Input records:

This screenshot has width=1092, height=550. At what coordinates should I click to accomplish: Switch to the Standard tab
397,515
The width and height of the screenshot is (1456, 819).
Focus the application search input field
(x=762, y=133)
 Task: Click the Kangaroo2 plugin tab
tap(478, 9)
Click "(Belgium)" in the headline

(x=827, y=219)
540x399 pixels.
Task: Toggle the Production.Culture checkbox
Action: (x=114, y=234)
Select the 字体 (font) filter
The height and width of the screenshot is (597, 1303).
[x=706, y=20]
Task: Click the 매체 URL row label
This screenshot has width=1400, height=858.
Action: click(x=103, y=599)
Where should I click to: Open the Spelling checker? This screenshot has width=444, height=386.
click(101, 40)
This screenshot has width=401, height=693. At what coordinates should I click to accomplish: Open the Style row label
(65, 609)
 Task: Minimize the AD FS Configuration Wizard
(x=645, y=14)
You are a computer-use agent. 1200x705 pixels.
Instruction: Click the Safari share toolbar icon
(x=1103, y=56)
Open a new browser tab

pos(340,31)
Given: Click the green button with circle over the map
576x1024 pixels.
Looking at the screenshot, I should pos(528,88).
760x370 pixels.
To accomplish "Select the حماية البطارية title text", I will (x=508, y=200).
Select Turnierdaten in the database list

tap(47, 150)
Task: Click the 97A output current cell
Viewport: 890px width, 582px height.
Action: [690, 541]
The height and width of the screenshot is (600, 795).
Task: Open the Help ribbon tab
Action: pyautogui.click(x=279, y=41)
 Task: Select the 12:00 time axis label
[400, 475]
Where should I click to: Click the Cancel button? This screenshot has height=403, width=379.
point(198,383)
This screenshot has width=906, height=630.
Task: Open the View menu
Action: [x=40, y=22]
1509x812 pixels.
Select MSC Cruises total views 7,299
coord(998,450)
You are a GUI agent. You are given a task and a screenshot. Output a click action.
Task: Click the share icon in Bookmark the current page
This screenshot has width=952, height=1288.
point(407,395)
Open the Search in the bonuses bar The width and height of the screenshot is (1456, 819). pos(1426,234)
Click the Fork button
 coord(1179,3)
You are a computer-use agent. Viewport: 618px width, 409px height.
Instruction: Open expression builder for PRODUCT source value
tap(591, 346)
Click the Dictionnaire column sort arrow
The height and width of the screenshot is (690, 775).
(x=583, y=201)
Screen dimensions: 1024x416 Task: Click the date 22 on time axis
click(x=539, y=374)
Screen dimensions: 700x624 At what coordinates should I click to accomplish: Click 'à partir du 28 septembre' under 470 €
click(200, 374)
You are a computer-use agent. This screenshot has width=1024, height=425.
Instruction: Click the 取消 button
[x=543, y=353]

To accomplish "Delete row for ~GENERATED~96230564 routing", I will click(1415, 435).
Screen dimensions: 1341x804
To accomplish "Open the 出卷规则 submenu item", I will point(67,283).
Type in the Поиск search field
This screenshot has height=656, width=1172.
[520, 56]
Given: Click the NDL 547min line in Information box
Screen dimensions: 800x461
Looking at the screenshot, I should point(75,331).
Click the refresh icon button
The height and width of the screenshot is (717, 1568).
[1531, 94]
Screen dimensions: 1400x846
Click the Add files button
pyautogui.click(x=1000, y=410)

Challenge: Output as a JSON list of strings, one string per line, the lines of the listing from the line containing "You are a computer-use agent. This" through the end of the listing, omitting blank lines.

Output for this exercise:
[
  "You are a computer-use agent. This screenshot has width=1024, height=425.",
  "Instruction: Click the 取消 button",
  "[x=543, y=353]",
  "To accomplish \"Delete row for ~GENERATED~96230564 routing\", I will click(1415, 435).",
  "Screen dimensions: 1341x804",
  "To accomplish \"Open the 出卷规则 submenu item\", I will point(67,283).",
  "Type in the Поиск search field",
  "This screenshot has height=656, width=1172.",
  "[520, 56]",
  "Given: Click the NDL 547min line in Information box",
  "Screen dimensions: 800x461",
  "Looking at the screenshot, I should point(75,331).",
  "Click the refresh icon button",
  "The height and width of the screenshot is (717, 1568).",
  "[1531, 94]",
  "Screen dimensions: 1400x846",
  "Click the Add files button",
  "pyautogui.click(x=1000, y=410)"
]